___ Task material ___

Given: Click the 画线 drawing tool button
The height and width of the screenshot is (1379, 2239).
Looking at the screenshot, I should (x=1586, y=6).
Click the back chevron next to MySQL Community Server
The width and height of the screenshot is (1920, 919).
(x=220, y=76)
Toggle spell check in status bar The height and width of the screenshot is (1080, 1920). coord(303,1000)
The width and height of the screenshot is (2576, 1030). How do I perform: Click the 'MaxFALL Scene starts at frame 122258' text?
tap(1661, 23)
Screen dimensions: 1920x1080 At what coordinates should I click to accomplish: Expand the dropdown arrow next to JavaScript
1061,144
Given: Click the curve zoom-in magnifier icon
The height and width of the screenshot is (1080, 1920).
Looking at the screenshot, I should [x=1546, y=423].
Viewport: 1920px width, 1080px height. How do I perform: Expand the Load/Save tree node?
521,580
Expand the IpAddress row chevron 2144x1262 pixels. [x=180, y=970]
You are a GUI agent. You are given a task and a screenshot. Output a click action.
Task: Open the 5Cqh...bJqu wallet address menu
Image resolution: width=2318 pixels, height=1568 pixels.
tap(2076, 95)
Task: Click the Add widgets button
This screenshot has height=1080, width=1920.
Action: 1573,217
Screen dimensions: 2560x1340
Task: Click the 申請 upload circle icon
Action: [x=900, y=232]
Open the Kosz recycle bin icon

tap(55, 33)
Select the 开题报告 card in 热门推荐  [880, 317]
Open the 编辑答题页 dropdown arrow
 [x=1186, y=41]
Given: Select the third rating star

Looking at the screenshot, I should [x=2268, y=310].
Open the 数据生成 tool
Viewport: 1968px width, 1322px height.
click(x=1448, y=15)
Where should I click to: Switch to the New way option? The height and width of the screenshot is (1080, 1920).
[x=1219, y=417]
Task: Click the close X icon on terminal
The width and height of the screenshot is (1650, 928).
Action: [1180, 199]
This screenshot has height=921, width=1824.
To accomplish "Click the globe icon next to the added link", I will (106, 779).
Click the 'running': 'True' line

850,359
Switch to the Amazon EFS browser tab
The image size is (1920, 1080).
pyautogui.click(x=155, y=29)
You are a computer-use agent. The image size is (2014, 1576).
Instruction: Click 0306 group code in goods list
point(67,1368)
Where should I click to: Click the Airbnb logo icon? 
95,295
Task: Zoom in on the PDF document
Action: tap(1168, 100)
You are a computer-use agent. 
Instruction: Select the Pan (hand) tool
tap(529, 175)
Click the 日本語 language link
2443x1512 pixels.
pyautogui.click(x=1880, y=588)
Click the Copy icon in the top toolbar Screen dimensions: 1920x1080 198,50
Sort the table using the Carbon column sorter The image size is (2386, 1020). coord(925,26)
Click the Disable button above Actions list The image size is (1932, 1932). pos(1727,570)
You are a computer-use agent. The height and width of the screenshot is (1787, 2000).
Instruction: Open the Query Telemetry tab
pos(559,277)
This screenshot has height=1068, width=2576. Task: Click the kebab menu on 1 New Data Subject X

___

■ Task directions:
The records above should be returned exactly.

■ Response below:
Given: Click the 画线 drawing tool button
The height and width of the screenshot is (1379, 2239).
Looking at the screenshot, I should (x=1586, y=6).
Click the back chevron next to MySQL Community Server
The width and height of the screenshot is (1920, 919).
(x=220, y=76)
Toggle spell check in status bar The height and width of the screenshot is (1080, 1920). coord(303,1000)
The width and height of the screenshot is (2576, 1030). How do I perform: Click the 'MaxFALL Scene starts at frame 122258' text?
tap(1661, 23)
Screen dimensions: 1920x1080 At what coordinates should I click to accomplish: Expand the dropdown arrow next to JavaScript
1061,144
Given: Click the curve zoom-in magnifier icon
The height and width of the screenshot is (1080, 1920).
Looking at the screenshot, I should [x=1546, y=423].
Viewport: 1920px width, 1080px height. How do I perform: Expand the Load/Save tree node?
521,580
Expand the IpAddress row chevron 2144x1262 pixels. [x=180, y=970]
You are a GUI agent. You are given a task and a screenshot. Output a click action.
Task: Open the 5Cqh...bJqu wallet address menu
Image resolution: width=2318 pixels, height=1568 pixels.
tap(2076, 95)
Task: Click the Add widgets button
This screenshot has height=1080, width=1920.
Action: 1573,217
Screen dimensions: 2560x1340
Task: Click the 申請 upload circle icon
Action: [x=900, y=232]
Open the Kosz recycle bin icon

tap(55, 33)
Select the 开题报告 card in 热门推荐  [880, 317]
Open the 编辑答题页 dropdown arrow
 [x=1186, y=41]
Given: Select the third rating star

Looking at the screenshot, I should [x=2268, y=310].
Open the 数据生成 tool
Viewport: 1968px width, 1322px height.
click(x=1448, y=15)
Where should I click to: Switch to the New way option? The height and width of the screenshot is (1080, 1920).
[x=1219, y=417]
Task: Click the close X icon on terminal
The width and height of the screenshot is (1650, 928).
Action: [1180, 199]
This screenshot has height=921, width=1824.
To accomplish "Click the globe icon next to the added link", I will (106, 779).
Click the 'running': 'True' line

850,359
Switch to the Amazon EFS browser tab
The image size is (1920, 1080).
pyautogui.click(x=155, y=29)
You are a computer-use agent. The image size is (2014, 1576).
Instruction: Click 0306 group code in goods list
point(67,1368)
Where should I click to: Click the Airbnb logo icon? 
95,295
Task: Zoom in on the PDF document
Action: tap(1168, 100)
You are a computer-use agent. 
Instruction: Select the Pan (hand) tool
tap(529, 175)
Click the 日本語 language link
2443x1512 pixels.
pyautogui.click(x=1880, y=588)
Click the Copy icon in the top toolbar Screen dimensions: 1920x1080 198,50
Sort the table using the Carbon column sorter The image size is (2386, 1020). coord(925,26)
Click the Disable button above Actions list The image size is (1932, 1932). pos(1727,570)
You are a computer-use agent. The height and width of the screenshot is (1787, 2000).
Instruction: Open the Query Telemetry tab
pos(559,277)
This screenshot has height=1068, width=2576. Task: Click the kebab menu on 1 New Data Subject X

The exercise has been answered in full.